May 26, 2015 | The Jerusalem Post

Analysis: Why Iran’s Failure to Protect Religious Minorities Doesn’t Bode Well For Nuclear Deal

Iranian President Hassan Rouhani’s tenure has been marked by intensified persecution and incarceration of Baha’is, Jews, Christians and Sunni Muslims, according to a new report from the US Commission on International Religious Freedom.

“Since Hassan Rouhani assumed office in August 2013, the number of individuals from religious communities who are in prison because of their beliefs has increased,” it said.

The report raises disturbing questions about Iranian compliance with any nuclear agreement in light of the Islamic Republic’s failure to honor pledges to respect its citizens’ basic human rights. Rouhani in 2013 committed himself to a concrete guarantee of human rights. His country’s foreign minister, Javad Zarif, stressed in May that “we don’t jail people for their opinions.”

The Commission on International Religious Freedom report states, “non-Muslim minorities – Jews, Armenian and Assyrian Christians, and Zoroastrians – face harassment, intimidation, discrimination, arrests and imprisonment.” The small number of Jews remaining in Iran “can’t hold high office or teach in universities,” Shahrzad Elghanayan, an Iranian Jew from a distinguished family, who fled the Islamic Republic and now lives in Israel and the US and other countries, said in a Washington Post commentary.

The Islamic Republic’s revolutionary founder Ayatollah Ruhollah Khomeini executed Elghanayan’s grandfather Habib Elghanian, one of the country’s leading industrialists.

She wrote, “My grandfather was executed after a 20-minute trial on trumped-up charges that included being a ‘Zionist spy.’” Congressman Ted Deutch (D-Florida) told The Jerusalem Post, “The United States and the international community must continue to condemn Iran’s persecution of religious minorities, including those of the Baha’i faith, the largest non-Muslim religious minority in Iran.

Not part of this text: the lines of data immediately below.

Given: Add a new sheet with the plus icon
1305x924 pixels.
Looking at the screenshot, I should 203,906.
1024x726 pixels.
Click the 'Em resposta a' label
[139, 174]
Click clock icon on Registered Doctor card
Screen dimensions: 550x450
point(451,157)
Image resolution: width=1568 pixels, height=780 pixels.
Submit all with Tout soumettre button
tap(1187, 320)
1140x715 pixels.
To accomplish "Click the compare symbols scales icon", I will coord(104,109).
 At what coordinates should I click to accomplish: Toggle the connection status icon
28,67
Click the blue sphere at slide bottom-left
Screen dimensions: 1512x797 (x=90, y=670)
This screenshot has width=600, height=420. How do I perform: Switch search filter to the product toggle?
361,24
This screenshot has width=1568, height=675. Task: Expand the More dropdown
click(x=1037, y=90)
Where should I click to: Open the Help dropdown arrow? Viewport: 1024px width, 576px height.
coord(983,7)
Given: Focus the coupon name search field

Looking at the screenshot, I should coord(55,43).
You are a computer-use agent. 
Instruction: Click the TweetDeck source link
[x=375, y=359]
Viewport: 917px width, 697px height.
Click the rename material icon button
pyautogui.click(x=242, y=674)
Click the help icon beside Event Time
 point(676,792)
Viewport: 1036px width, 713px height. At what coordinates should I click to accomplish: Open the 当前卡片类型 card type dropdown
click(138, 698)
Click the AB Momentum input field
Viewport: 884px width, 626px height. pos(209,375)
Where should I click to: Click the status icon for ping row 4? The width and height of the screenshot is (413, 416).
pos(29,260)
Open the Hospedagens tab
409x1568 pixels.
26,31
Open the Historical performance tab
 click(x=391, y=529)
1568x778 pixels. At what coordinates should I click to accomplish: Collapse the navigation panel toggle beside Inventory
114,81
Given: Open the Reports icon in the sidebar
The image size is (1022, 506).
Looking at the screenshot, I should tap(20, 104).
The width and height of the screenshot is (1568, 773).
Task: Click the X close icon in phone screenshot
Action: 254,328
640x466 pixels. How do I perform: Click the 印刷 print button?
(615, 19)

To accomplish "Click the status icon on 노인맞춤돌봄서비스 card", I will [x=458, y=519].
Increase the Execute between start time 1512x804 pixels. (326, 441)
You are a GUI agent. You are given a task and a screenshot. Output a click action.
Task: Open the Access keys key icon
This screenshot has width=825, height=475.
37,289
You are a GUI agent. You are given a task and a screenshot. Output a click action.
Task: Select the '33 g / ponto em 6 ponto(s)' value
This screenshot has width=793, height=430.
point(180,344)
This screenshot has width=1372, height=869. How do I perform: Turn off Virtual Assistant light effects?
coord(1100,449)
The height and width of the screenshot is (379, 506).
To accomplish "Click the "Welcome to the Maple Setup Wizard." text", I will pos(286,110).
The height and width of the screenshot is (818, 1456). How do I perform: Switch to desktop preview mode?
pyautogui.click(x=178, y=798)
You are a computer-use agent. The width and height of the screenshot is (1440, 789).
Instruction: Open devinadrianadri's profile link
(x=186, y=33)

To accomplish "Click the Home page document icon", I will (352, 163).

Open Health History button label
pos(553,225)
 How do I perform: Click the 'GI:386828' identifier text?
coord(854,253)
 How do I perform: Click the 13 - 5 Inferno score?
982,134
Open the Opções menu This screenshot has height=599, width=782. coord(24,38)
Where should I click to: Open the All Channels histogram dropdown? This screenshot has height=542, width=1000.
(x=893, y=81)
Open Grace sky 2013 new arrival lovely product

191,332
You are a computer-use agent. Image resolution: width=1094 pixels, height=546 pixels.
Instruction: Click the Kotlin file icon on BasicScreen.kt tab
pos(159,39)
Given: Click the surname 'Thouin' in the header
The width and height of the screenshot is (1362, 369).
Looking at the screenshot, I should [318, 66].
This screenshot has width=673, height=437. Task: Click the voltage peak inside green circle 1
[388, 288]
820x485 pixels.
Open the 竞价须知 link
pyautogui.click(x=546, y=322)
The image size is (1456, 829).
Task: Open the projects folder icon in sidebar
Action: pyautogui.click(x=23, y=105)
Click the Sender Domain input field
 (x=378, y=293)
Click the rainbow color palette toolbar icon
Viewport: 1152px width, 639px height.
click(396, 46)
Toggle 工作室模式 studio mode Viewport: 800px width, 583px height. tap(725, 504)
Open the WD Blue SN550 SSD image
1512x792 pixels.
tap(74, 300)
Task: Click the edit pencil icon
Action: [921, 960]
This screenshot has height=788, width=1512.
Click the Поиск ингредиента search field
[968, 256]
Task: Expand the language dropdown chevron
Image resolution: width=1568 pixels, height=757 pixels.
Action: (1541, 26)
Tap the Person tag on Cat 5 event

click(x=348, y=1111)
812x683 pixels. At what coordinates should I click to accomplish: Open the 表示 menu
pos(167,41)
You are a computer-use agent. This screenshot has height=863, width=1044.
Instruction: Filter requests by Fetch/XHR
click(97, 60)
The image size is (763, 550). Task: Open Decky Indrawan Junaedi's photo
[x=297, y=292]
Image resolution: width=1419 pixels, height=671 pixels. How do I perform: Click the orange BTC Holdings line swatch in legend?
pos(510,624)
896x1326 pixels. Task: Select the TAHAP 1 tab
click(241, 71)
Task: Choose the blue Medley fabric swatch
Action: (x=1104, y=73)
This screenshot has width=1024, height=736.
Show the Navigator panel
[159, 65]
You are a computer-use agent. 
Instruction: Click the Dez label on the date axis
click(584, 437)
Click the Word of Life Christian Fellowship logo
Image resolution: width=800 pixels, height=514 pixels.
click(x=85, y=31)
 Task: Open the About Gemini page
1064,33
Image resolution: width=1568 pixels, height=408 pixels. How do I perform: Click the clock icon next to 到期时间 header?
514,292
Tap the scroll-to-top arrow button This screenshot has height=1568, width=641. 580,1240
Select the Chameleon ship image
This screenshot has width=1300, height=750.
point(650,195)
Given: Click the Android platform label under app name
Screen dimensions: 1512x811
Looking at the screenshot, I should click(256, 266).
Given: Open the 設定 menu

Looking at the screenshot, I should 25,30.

That’s why I recently introduced a bipartisan resolution that calls out the Iranian regime for its horrific treatment of the Baha’i community, from confiscating private property to denying students access to higher education.”

Deutch continued, “Regardless of what happens on the nuclear file, sanctions against those responsible for the regime’s most egregious human rights abuses cannot be lifted and if anything should continue to increase.”

On May 14, 2008, Iran arrested seven Baha’i leaders merely for being Baha’is. The regime alleged they provided assistance to Israel and engaged in “spreading corruption on earth.”

Shirin Ebadi, founded of the Tehran-based Defenders of Human Rights Center and the 2003 Nobel Peace Prize laureate, told CNN that Iran should release the Baha’i leaders.

“In the files, in the case basically, there is nothing, no reason that basically convicts them,” she said.

The regime sentenced them to 20 years in prison each.

Writing on his blog last week, Elliott Abrams, a former senior US diplomat, said: “The truth about life in the Islamic Republic is revealed not by the smooth diplomats it sends abroad for international negotiations, but by the suffering of these peaceful and vulnerable citizens.”

Ebadi, an interview with the US-based Pacifica radio in late April, said the only difference between the allegedly moderate Rouhani and his hardcore anti-Western predecessor Mahmoud Ahmadinejad is that “Rouhani smiles more.”

The US, France, UK, Germany, China and Russia have invested considerable energy in crafting an enormously complex deal to stop Iran from building nuclear weapons. While human rights considerations have played no role, the pattern of the regime’s broken promises may have much to tell us about whether Tehran will honor any accord.